Three NBA Players Buried in Their Roster

As fans, sometimes we forget that even the guys on the end of the bench are among the best basketball players in the world. Here are few guys who need more minutes to remind us.

Shabazz Napier

Let me just be clear about something: my fantasy basketball team is named "Shabazz Nice.". Yes, that includes the period. Since being drafted 24th overall by the at-the-time Charlotte Bobcats, Napier hasn't seen much playing time. Traded almost immediately to the Heat, Napier spent his time bouncing back and forth between the NBA and the D-League. He was traded from Miami to Orlando in exchange for a top-55 protected pick, then from Orlando to Portland for cash considerations. Let's go over that for a second. Napier was traded for a future bottom five second round pick and then for an undisclosed amount of cash. Is this the same guy who single handedly led UConn to a chip over Julius Randle's Kentucky?

Napier was a heady player in college and that hasn't changed since coming to the NBA. Just look at the way he exploits the switch at :27. Or how about his understanding of the pick and pop game at 1:59? His shooting mechanics off the dribble aren't all there—look at the way his legs snap out when he pulls up off the bounce, but he certainly knows how to get his own shot. Remember what he did in Brooklyn?

Napier is stuck behind Damian Lillard, CJ McCollum, Evan Turner, and Allen Crabbe. With the way that Terry Stotts staggers Lillard and McCollum's minutes and Evan Turner's ball handling ability, that leaves a scarce amount of time for a guy like Shabazz. He's an admittedly poor individual defender, poor measurables (6'-1" with a 6'-3" wingspan) hold him back from being able to lock up a man, one on one. However, time as a four-year college player means he knows where to be within a team defense. I think Shabazz is a perfectly serviceable back-up point guard. Just not in Portland.

Terry Rozier

Here's another undersized combo guard who just knows how to play basketball. Two years at Louisville under Rick Pitino is like four years under Tom Thibodeau. Rozier was the guy for the Cardinals, initiating the offense by picking up full court almost every possession. As a result, he has great defensive instincts and in his limited minutes, was a nightmare to dribble and pass around. He's a high energy player who zips around the court with abandon. He had a handful of great games as a rookie, including this one against the Nets:

Where Rozier will need to improve is as a playmaker. He's a shoot first point guard who generates most of his assists within a system. Tightening up his handle will be a must for him as a 6'-1" guard. Being a threat to turn the corner in pick-and-roll situations would make him a true two-way threat and grant him more passing lanes to create more in the half court. As it is, he's behind Isaiah Thomas and much improved guards in Avery Bradley and Marcus Smart. More minutes at the NBA level and the game will start to slow down for him. He's not there yet, but Rozier will find his place on the right roster.

Darrell Arthur

Boy, do the Nuggets have logjams throughout their roster. Wing depth is almost a problem for them. When Gary Harris returns from injury, they have five wings (Gary Harris, Danilo Gallinari, Will Barton, Wilson Chandler and Jamal Murray) fighting for playing time. Moreover, with a frontcourt of Nikola Jokic, Jusuf Nurkic, Kenneth Faried, and Wilson Chandler (who's at his best at the 4), there just aren't enough minutes to go around. With a silky—if inconsistent—jumper that stretches to the 3-point line (a 39% 3-point shooter last season), Arthur is a valuable commodity as a stretch-4.

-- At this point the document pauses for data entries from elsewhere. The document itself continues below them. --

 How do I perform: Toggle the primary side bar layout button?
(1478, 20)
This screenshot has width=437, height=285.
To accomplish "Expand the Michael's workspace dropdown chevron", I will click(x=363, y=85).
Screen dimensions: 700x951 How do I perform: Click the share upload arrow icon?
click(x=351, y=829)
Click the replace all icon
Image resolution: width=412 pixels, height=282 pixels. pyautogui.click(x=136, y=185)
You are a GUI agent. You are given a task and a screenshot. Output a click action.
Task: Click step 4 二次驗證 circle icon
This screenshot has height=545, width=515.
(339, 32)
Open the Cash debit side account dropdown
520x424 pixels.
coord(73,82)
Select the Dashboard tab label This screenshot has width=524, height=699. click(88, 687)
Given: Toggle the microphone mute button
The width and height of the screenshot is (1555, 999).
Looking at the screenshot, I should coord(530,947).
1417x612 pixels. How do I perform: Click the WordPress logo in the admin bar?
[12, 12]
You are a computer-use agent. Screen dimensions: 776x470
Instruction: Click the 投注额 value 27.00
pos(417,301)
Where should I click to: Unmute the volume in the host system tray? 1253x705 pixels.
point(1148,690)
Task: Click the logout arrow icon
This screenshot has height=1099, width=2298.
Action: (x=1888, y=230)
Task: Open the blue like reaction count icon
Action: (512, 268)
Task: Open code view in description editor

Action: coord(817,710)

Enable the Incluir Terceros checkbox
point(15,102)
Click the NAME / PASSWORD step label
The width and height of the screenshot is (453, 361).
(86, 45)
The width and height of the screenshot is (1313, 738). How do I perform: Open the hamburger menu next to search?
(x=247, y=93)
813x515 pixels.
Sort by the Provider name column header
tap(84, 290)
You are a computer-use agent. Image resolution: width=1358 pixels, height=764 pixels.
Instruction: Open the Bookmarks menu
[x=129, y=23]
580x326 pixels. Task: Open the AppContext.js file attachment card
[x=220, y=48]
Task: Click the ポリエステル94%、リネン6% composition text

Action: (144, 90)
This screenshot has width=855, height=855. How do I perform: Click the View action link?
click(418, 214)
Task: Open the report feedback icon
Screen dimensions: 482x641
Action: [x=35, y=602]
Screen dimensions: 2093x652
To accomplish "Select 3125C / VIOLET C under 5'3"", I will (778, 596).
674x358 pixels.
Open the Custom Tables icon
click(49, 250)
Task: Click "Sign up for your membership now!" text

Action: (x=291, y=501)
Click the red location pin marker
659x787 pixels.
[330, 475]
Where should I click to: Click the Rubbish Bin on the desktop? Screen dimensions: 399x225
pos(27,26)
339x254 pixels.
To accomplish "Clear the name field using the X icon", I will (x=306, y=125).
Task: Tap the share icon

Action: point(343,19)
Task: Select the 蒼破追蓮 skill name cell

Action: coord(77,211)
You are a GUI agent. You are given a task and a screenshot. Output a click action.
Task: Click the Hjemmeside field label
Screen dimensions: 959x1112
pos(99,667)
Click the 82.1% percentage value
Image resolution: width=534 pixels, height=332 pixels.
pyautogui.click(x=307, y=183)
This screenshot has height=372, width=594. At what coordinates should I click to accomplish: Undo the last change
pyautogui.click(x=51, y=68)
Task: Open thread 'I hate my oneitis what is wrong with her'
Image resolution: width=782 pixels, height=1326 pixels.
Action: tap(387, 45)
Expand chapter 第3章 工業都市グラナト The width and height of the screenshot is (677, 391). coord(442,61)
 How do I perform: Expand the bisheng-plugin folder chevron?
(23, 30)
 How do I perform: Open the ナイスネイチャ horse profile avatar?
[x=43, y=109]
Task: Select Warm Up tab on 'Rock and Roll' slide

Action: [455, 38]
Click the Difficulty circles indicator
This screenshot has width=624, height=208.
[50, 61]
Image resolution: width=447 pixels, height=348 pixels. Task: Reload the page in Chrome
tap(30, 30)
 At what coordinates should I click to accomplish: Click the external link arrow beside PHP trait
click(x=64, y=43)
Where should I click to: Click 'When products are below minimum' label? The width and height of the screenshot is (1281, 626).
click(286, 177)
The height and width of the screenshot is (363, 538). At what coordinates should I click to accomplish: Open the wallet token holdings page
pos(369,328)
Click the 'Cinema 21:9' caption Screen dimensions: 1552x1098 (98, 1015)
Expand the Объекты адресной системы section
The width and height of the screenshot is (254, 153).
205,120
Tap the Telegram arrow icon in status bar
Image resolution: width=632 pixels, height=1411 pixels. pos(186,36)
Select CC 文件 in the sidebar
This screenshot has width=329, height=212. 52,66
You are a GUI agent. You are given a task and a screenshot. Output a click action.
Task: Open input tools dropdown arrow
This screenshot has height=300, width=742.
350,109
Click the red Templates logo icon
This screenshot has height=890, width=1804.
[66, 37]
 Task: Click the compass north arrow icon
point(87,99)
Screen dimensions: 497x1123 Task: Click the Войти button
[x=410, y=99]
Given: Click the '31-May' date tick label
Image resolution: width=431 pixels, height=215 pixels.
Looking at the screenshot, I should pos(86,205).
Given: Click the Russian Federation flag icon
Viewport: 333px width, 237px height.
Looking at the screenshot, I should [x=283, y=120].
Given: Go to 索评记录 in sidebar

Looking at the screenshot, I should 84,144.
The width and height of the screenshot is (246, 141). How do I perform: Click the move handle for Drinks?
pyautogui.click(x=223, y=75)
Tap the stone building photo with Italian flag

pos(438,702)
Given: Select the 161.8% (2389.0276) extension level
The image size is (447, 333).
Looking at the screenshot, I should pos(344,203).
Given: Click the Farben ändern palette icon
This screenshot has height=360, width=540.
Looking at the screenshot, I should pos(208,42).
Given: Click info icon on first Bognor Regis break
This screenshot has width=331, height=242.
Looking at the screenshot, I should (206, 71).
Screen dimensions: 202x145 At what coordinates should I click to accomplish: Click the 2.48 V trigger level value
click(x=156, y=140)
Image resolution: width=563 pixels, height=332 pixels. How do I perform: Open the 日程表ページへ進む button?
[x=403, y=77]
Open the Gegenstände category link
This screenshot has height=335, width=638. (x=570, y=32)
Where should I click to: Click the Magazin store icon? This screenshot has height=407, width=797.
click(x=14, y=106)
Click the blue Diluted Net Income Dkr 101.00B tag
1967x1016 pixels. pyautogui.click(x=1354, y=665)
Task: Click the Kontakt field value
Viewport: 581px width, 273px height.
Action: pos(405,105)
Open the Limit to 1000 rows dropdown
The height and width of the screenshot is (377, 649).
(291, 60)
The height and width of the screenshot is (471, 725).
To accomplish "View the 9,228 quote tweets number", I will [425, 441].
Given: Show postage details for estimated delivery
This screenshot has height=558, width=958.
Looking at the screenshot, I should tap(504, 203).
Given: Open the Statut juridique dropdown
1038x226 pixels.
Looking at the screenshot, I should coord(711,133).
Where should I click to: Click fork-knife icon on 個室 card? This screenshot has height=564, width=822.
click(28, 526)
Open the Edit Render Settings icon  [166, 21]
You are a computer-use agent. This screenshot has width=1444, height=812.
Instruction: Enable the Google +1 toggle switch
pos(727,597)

Throw in a 6'11" wingspan on a 6'-9" frame and Arthur has the measurables to be a prototypical 4 in today's NBA. A plus defender for most of his career, Arthur will have to prove his ability to hit the three ball out of pick-and-pop sets with increased consistency, but put him in the right situation with a good point guard and a versatile defensive line-up and Arthur could be a major contributor on both sides of the ball, either switching out defending the pick-and-roll or stepping out and making defenses pay in pick-and-pop opportunities. Watch him blow up the offense while hedging off the screener:

For a guy who's shown he can go both ways at the four, 7.5 minutes/game to this point in the season is just not enough.